Take oxygen, carbon and nitrogen and mix in with them some calcium, phosphorous and potassium, plus a dash of chlorine, sodium, and magnesium. Season with a pinch of iron, cobalt, copper, zinc, iodine, selenium, and fluorine, and fling this proverbial bun mixture into a warm oven for nine months and hey presto, you’ve got a human.

Yep, looking up the chemical composition of a human being on Wikipedia as a dubious lead into a blog post is almost as easy as it was to conceive our son—although it required a lot less effort. And now he’s here.

Three weeks ago this evening, baby Rayven* Matthew Leppard was dragged kicking and screaming from his mother’s belly and into the arms of a green-garbed doctor who then manhandled him under a heat lamp and scraped all the gunk off him. I say dragged from his mother: there seemed to be an awful lot of pushing involved, and none of it from mum.

You see, after 27 hours of labor pains and inducement (induction?) we decided to opt for a C-section, and fortunately so, it turns out: baby Ray was not positioned right and would never have slipped out like a bar of soap. This explains why the inducing (induction?) led to painful contractions on the part of mum, and intense in-belly wriggling on the part of baby. He was being pushed hard and had nowhere to go.

At 2cm dilated. And all for nothing.
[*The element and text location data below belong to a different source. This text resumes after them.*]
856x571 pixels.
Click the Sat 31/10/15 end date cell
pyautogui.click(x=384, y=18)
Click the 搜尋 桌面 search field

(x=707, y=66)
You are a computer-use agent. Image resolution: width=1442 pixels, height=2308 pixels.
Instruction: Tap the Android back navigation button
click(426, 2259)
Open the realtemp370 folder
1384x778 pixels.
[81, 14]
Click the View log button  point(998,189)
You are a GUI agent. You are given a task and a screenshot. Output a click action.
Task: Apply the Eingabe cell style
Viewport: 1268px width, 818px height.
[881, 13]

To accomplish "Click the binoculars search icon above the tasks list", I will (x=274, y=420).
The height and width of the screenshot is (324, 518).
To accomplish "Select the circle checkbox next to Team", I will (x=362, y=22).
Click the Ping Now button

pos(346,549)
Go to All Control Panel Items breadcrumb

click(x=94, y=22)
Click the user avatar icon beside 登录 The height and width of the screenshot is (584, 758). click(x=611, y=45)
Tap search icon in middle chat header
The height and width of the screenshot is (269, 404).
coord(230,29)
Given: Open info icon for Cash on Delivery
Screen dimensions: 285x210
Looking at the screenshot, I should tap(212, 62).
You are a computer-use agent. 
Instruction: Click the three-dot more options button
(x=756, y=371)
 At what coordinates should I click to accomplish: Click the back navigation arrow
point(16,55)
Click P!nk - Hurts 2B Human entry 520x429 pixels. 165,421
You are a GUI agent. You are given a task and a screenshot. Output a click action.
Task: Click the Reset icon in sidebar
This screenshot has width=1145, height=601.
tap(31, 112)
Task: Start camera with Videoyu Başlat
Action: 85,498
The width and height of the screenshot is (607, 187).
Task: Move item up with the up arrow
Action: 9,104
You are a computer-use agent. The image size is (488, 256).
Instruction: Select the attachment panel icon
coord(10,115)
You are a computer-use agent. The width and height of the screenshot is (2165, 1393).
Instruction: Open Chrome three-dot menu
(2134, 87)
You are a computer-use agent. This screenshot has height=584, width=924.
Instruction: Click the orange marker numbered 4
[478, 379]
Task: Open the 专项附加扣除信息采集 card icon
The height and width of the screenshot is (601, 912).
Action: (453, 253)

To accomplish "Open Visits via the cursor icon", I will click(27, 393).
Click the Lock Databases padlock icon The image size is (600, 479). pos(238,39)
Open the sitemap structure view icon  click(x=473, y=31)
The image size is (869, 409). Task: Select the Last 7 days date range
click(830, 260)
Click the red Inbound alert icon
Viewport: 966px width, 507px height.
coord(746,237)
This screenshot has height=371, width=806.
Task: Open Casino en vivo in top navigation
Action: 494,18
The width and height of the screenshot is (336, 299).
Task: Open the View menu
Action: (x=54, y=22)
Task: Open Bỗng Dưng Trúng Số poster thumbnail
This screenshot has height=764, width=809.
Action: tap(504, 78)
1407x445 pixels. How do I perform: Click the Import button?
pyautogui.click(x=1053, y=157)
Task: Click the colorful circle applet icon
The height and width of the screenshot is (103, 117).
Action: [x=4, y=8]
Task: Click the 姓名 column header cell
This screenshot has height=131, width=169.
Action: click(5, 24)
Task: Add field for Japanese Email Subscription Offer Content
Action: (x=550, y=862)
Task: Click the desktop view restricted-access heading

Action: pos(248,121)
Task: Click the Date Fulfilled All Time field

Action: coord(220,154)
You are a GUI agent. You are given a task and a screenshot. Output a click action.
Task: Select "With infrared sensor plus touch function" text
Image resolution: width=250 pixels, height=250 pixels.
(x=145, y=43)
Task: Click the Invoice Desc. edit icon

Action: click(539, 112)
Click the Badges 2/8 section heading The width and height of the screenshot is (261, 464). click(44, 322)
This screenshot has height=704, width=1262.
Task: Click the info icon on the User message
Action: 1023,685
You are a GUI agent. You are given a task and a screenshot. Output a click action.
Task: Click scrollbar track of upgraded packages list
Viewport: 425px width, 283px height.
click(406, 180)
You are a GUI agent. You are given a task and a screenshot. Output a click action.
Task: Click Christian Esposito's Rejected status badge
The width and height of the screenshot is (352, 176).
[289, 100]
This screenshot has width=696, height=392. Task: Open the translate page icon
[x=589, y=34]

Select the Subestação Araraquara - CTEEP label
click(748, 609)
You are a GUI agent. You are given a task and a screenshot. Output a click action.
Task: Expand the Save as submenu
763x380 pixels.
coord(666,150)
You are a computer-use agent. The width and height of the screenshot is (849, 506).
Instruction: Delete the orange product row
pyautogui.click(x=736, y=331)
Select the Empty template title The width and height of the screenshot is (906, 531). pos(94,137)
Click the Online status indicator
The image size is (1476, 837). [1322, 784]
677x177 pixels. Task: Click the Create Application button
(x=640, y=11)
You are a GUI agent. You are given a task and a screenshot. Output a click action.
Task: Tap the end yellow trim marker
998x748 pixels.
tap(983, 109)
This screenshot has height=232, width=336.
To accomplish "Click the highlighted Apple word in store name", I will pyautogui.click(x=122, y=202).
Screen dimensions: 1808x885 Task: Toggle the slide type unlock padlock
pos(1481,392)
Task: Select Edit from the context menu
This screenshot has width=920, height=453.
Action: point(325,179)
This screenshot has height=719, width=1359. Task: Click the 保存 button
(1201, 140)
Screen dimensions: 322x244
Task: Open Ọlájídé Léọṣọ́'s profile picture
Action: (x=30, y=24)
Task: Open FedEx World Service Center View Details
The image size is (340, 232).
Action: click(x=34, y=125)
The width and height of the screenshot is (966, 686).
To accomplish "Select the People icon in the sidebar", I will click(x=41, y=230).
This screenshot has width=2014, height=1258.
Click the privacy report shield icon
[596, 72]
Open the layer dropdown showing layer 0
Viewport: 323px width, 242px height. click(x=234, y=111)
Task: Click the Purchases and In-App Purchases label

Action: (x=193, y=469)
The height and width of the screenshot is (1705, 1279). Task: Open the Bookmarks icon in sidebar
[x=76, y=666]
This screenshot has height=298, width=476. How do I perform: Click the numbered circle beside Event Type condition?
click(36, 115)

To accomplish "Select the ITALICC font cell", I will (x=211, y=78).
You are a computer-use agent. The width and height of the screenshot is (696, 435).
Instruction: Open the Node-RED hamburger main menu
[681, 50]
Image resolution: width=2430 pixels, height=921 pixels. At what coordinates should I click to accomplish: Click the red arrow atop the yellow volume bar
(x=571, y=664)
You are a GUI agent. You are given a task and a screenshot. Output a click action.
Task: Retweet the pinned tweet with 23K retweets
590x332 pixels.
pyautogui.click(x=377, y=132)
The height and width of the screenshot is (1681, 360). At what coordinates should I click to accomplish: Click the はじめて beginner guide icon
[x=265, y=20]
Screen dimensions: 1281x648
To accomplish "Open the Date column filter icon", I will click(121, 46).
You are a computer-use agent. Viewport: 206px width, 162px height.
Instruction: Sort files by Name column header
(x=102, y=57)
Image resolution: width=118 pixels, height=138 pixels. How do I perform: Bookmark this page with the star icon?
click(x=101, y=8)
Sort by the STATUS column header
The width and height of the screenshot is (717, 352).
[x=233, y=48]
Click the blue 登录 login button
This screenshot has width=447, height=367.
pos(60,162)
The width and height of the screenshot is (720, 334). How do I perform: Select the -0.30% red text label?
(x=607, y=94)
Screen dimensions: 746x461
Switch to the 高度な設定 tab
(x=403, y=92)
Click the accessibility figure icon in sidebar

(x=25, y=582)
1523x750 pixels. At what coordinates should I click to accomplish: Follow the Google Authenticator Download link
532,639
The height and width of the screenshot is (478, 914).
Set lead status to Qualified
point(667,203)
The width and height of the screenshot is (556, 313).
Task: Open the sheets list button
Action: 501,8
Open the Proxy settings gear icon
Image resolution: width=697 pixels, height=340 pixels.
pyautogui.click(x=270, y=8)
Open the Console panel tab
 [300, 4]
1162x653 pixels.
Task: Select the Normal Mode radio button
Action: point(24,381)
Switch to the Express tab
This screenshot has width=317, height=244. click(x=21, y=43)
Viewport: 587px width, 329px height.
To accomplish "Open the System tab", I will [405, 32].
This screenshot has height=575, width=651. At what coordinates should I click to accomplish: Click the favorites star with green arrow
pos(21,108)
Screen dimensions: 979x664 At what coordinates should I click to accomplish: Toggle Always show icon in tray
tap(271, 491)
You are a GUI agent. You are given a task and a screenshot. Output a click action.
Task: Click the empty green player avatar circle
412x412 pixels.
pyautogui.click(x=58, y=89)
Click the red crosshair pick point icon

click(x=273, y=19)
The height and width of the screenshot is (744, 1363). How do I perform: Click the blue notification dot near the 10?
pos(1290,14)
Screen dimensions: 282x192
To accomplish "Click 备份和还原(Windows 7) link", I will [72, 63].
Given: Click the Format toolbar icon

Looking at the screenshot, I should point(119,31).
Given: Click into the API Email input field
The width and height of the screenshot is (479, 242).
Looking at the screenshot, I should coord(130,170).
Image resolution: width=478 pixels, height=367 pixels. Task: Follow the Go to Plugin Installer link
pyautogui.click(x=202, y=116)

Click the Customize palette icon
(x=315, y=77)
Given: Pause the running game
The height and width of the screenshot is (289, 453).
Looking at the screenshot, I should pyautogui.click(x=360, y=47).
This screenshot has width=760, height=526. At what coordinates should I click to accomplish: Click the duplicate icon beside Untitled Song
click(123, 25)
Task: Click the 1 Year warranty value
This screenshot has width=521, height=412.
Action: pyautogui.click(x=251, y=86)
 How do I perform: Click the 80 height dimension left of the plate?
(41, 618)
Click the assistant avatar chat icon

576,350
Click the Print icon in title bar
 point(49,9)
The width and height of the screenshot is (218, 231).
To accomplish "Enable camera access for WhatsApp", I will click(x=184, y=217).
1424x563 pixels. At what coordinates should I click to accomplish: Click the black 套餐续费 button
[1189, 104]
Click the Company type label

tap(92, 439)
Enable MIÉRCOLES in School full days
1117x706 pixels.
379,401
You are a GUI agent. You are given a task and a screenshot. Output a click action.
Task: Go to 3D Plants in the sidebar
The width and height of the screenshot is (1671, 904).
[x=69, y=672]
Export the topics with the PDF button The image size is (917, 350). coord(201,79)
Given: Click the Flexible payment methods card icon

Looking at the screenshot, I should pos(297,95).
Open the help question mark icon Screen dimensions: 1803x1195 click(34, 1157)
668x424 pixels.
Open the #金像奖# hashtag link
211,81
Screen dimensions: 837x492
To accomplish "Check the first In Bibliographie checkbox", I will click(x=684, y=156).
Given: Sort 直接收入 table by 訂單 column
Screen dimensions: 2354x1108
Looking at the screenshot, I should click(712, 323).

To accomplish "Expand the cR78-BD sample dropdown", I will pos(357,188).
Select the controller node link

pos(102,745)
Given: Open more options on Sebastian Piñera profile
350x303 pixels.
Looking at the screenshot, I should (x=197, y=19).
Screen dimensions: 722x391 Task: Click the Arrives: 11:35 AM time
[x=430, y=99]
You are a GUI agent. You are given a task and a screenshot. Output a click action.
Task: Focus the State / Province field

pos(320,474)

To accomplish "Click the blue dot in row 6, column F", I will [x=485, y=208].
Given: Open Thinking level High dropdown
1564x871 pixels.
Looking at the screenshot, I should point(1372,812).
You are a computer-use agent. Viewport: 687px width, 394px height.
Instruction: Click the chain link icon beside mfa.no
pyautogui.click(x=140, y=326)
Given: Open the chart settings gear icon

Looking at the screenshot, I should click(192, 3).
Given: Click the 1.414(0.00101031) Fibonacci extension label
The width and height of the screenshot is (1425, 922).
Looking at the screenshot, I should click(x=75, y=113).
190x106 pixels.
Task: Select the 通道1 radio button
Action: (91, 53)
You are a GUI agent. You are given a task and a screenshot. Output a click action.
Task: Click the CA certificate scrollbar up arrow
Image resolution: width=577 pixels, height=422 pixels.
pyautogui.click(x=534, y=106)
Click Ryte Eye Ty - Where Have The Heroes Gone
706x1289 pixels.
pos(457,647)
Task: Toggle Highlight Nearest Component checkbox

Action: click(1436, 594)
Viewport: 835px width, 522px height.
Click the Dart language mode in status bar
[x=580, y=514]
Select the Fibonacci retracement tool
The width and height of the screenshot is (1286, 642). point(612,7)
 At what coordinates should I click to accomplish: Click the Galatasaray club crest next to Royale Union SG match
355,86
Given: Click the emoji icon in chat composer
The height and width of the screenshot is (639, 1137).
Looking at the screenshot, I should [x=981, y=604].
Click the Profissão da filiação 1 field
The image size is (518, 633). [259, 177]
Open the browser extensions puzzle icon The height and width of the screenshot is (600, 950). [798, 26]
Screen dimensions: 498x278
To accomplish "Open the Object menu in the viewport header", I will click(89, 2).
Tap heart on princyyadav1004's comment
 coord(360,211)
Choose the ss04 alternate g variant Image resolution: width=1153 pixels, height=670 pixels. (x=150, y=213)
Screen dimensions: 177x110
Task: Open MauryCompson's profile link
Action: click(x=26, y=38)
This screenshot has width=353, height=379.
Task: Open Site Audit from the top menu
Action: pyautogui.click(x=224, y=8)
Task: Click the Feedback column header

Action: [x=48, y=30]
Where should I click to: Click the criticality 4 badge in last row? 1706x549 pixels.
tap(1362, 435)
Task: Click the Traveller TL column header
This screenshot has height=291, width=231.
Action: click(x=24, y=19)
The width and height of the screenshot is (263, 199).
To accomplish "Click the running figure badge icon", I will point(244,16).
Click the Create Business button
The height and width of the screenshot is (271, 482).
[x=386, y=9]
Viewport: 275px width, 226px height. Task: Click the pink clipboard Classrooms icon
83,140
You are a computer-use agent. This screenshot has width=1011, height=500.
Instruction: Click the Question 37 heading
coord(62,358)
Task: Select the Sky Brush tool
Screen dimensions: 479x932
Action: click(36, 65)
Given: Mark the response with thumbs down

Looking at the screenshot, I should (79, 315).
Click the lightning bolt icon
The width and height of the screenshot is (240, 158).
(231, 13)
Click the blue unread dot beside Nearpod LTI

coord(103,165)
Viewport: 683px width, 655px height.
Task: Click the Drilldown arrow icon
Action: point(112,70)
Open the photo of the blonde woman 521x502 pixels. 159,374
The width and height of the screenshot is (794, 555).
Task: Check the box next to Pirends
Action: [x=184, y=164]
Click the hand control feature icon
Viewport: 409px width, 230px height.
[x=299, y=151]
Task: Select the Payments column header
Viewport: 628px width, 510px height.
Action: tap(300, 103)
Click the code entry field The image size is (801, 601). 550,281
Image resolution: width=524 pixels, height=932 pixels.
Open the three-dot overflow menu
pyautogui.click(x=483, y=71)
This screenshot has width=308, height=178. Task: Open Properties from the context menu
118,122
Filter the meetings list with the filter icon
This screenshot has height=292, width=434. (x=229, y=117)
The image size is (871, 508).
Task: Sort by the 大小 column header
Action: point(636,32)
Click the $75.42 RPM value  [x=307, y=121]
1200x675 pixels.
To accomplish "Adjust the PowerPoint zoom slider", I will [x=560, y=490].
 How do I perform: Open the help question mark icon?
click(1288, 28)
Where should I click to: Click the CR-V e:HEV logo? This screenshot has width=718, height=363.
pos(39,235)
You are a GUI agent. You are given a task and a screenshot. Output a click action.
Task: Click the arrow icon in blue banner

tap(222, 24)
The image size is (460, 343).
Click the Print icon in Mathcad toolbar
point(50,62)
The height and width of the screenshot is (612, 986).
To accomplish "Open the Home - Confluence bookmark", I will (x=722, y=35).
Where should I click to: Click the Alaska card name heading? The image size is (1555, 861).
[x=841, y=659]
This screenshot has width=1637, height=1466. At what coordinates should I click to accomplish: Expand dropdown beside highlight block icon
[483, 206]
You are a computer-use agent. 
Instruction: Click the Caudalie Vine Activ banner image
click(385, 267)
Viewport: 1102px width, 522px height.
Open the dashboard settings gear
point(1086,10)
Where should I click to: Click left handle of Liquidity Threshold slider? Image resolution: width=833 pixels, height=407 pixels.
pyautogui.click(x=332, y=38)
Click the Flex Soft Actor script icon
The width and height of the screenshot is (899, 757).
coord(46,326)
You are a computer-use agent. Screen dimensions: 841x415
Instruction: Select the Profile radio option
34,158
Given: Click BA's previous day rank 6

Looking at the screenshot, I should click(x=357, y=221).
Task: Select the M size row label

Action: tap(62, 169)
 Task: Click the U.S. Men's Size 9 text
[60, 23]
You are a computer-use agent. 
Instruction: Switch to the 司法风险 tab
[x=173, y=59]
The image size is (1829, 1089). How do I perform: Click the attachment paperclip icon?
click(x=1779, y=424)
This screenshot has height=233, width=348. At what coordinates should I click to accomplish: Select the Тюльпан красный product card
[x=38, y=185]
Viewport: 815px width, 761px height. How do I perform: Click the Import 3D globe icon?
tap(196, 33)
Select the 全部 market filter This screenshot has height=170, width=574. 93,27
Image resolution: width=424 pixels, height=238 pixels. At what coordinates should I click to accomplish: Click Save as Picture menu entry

Such is life... We had it all planned out.

At 2cm dilated. And all for nothing. Such is life… We had it all planned out.

So we clad ourselves in ludicrous hospital clothes and went to the OR (it’s not called operating theater any more, apparently). There, Rebecca was given a local anaesthetic for about 10 minutes and then a general knockout for about 10 more minutes as the docs really got to work on her insides. This part of the proceedings was done on the other side of a cloth wall that stopped Rebecca and (importantly) me from seeing the slicing and dicing that was going on “downstairs.” Seeing Rebecca talking to me and then going cross-eyed and then slipping away into blackout was quite upsetting, and thinking about it again now as I write this leaves me feeling a bit generally anxious.

DO NOT TAKE MEDICAL ADVICE FROM THIS MAN!

DO NOT TAKE MEDICAL ADVICE FROM THIS MAN!

Then the pushing: nurses, doctors, all pushing downwards on Rebecca’s upper abdomen with such violence that it made me very concerned that they’d crack a rib or something. (It was all due to Ray’s weird position.) Still, thanks to Rebecca’s un-squeamish approach to documenting every single aspect of our lives, we have the whole thing on video anyway, except the bit where I cry a little after seeing the baby.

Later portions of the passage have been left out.